(Collection entries)
- Opening Delimiter -

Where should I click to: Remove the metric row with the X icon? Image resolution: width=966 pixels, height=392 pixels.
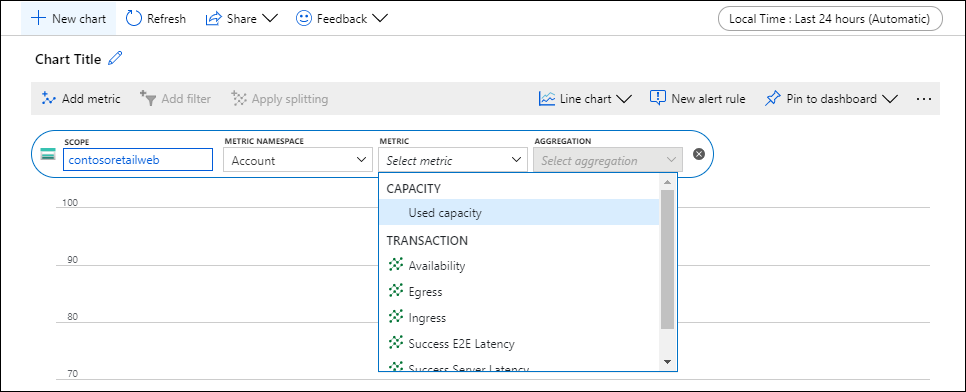point(699,154)
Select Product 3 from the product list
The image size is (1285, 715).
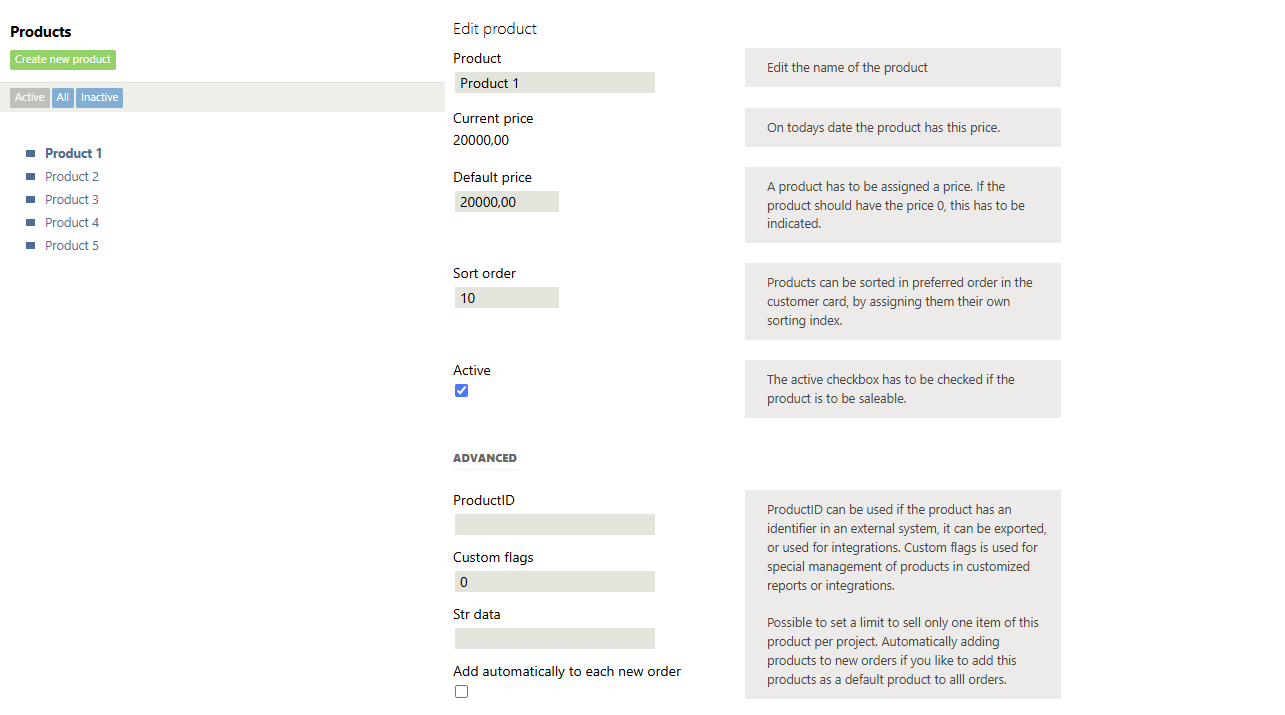pyautogui.click(x=72, y=200)
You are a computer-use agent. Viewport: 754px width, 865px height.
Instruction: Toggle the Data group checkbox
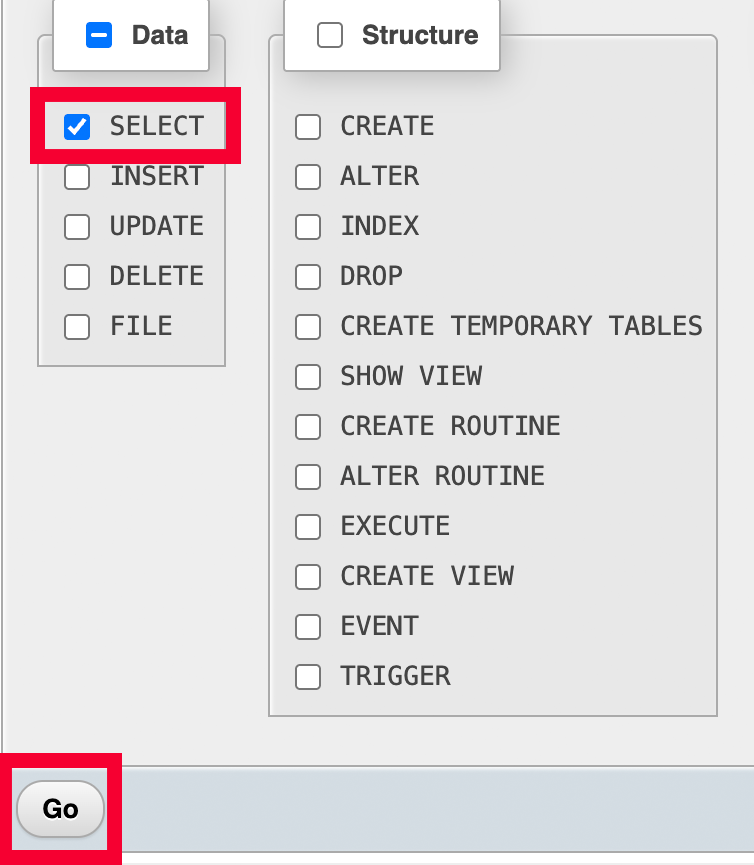point(99,36)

- Closing Delimiter -

● **GOAL OF THE EXERCISE**
Each record above should be repeated exactly, please, without pictures.

● **SOLUTION FOR THIS PROBLEM**
Where should I click to: Remove the metric row with the X icon? Image resolution: width=966 pixels, height=392 pixels.
point(699,154)
Select Product 3 from the product list
The image size is (1285, 715).
pyautogui.click(x=72, y=200)
You are a computer-use agent. Viewport: 754px width, 865px height.
Instruction: Toggle the Data group checkbox
point(99,36)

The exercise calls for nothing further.